Task directions: Which lines of the listing hold the string "trash"? Show each of them.

Supplied records:
==============================

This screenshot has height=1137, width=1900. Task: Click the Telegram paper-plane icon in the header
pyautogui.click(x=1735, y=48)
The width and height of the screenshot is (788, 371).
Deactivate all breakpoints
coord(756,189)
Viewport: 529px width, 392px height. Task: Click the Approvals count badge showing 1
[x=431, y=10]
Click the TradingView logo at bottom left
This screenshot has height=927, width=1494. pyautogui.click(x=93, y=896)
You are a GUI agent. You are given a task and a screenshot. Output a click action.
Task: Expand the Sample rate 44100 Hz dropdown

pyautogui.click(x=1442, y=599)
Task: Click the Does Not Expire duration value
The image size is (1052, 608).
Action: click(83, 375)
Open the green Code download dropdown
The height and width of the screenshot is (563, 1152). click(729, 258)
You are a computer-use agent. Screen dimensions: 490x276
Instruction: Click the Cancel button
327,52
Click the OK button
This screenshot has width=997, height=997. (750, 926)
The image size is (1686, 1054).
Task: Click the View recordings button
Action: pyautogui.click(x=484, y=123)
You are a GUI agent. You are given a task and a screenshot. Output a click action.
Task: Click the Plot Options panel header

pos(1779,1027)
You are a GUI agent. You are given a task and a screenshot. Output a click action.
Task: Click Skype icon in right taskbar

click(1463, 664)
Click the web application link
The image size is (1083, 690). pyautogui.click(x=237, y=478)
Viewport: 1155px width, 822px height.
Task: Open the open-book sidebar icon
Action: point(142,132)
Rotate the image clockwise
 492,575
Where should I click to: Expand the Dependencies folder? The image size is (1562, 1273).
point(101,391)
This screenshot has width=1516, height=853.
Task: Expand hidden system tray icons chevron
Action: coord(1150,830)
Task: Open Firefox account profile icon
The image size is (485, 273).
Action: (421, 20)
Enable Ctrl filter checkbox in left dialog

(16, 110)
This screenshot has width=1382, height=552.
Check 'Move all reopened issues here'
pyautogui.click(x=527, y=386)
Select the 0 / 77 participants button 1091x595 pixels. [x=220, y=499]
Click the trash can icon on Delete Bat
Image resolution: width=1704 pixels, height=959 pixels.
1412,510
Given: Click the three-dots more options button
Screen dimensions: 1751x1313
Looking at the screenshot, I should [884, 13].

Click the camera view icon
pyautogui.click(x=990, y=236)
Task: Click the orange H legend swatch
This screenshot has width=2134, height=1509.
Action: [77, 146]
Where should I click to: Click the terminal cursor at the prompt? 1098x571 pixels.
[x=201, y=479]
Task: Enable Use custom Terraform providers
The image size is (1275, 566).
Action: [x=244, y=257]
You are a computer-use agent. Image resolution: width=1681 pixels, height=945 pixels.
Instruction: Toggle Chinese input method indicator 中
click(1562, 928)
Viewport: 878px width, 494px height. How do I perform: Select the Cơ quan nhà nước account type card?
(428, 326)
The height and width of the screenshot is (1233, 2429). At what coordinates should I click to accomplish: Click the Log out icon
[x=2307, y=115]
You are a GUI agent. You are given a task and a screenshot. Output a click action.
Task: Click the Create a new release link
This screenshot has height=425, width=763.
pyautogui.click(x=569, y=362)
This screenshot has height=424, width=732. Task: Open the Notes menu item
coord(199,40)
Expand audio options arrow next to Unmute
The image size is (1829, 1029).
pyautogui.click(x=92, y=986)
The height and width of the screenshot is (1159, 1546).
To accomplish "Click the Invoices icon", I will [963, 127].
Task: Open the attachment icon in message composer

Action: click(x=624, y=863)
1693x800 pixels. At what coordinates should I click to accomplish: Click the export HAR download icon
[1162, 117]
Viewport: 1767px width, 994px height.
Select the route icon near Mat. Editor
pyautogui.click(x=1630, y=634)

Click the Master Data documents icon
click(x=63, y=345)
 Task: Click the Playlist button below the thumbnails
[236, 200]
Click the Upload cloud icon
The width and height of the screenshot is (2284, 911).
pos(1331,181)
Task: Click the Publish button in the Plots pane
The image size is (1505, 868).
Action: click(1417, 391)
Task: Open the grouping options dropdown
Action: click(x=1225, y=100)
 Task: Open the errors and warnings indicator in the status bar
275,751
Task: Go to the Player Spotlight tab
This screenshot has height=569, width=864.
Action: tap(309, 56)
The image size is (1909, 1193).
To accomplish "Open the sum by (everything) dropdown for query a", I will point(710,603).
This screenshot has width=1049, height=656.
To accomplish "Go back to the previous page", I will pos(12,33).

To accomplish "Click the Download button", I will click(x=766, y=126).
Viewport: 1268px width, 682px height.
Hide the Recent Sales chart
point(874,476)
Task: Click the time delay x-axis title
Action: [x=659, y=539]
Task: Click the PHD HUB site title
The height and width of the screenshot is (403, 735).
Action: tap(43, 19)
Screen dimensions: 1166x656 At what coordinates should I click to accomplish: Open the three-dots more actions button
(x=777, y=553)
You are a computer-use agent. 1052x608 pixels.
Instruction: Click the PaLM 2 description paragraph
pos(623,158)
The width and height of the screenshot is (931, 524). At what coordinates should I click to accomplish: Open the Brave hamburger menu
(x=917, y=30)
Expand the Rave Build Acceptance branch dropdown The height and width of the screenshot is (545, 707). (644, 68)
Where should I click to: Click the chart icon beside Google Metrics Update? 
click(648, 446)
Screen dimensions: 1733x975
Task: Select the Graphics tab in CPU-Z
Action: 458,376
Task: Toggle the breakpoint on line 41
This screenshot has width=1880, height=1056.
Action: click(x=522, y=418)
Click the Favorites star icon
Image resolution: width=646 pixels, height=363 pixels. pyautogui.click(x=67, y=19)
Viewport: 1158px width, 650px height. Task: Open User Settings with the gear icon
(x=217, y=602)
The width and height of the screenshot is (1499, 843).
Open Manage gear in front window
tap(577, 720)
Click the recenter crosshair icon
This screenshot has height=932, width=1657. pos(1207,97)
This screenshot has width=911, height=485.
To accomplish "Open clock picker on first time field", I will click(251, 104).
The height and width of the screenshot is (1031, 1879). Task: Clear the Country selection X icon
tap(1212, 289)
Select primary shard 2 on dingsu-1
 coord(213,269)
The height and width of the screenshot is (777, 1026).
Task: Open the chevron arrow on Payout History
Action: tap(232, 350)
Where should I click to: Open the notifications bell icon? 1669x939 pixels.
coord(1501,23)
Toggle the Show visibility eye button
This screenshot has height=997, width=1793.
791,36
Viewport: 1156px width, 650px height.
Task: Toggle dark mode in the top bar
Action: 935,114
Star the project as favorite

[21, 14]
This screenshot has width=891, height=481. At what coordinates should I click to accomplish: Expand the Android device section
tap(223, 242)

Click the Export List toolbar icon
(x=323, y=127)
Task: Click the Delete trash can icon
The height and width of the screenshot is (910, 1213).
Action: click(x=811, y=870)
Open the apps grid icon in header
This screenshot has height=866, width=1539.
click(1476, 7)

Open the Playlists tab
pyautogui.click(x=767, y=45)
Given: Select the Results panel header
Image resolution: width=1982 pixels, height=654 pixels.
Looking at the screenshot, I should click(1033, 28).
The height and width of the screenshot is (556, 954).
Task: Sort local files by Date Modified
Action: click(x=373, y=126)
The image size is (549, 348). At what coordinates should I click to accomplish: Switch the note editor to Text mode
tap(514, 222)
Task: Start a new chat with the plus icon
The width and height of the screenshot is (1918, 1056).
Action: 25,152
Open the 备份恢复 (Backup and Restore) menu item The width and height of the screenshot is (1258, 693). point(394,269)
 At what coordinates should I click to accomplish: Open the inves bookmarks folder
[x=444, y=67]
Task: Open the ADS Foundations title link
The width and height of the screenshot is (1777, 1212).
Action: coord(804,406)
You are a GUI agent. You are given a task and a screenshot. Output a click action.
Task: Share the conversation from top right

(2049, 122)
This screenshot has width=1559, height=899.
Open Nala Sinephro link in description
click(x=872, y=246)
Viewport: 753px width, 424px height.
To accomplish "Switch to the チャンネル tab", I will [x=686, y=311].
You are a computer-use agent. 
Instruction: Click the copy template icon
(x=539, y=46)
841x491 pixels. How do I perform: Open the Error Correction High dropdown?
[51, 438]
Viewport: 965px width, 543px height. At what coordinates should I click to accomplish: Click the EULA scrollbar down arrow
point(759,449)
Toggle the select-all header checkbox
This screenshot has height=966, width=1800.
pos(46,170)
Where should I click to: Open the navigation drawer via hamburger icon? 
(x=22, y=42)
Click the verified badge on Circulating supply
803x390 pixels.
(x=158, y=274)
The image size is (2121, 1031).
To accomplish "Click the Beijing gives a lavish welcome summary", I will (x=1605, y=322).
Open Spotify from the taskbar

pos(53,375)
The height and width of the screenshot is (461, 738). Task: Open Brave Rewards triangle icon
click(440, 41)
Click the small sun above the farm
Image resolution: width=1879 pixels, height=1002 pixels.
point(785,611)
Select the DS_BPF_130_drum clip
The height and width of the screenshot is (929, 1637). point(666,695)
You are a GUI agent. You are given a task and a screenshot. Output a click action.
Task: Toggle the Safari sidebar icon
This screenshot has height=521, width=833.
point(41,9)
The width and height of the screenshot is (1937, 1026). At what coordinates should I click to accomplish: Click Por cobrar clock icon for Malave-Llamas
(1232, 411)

==============================

Problem solution:
Click the trash can icon on Delete Bat
Task: Click the Delete trash can icon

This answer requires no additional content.